There are a few main reasons why swimming is a good rehabilitation tool:
- It is low impact. (Unless you are training to be an elite swimmer at which point you will be putting your body through a more intense, higher impact workout.)
- It is a form of active stretching - swimming technically will ensure full range of motion movements for many different body parts.
- It provides just enough resistance from water to provide, over time, sustained aerobic conditioning to the rehabilitating subject, allowing them to continue to workout while rehabbing at the same time.
For back injuries swimming is particularly useful because swimming is not weight bearing. The water mostly supports you, and you swim close to horizontal, releasing most of the pressure associated with exercises where you need to stand. Now that pressure is not completely eliminated, and obviously the back is still engaged while you swim. Playing around with strokes can help alleviate some of this pressure further. Swimming backstroke is likely one of the best strokes for back injuries as you lay in the water in the supine position, allowing the water to support your back, in contrast to the other three strokes which are performed in the prone position.

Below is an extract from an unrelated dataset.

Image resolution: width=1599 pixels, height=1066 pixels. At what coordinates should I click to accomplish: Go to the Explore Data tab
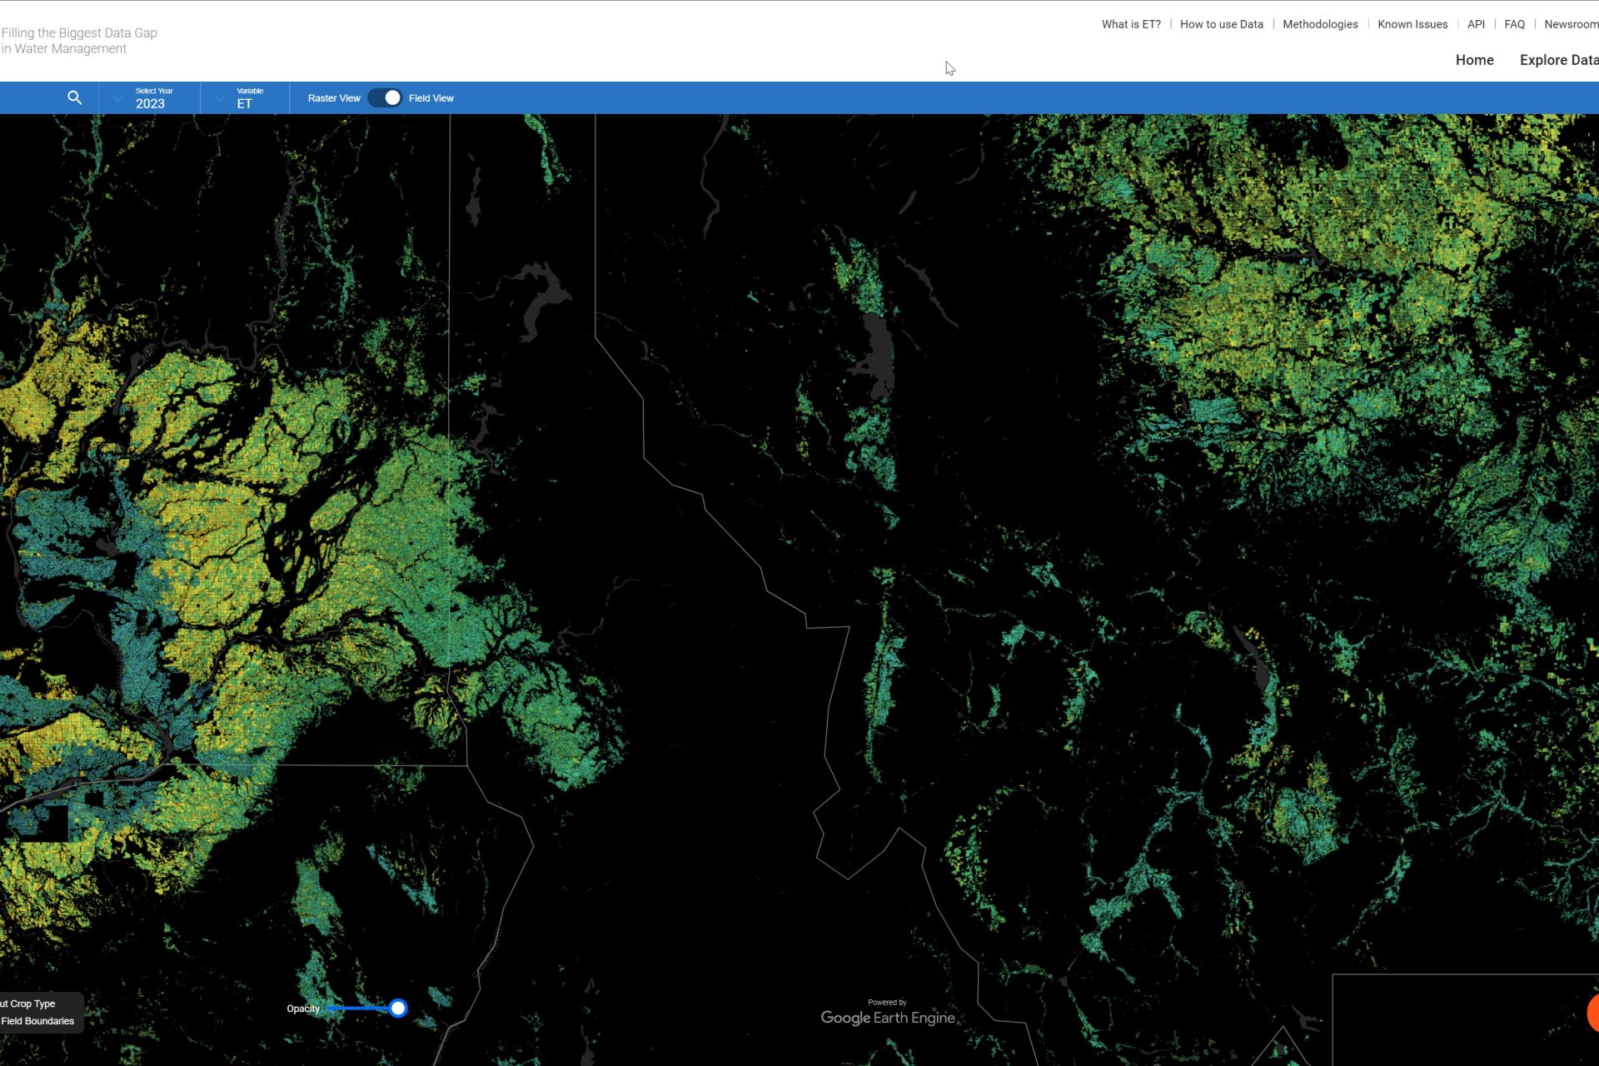pos(1557,60)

My case was not severe and I was able to swim. In severe cases, swimming may initially not be a possibility, but getting in a pool and doing low impact exercises in an aquatic environment are a good starting point in rehabilitation. Start with getting in the water to chest level and walking the pool, eventually add some arm movement and gradually progress to full on swimming. This is a common recommendation by neurosurgeons for post-spinal surgery rehabilitation.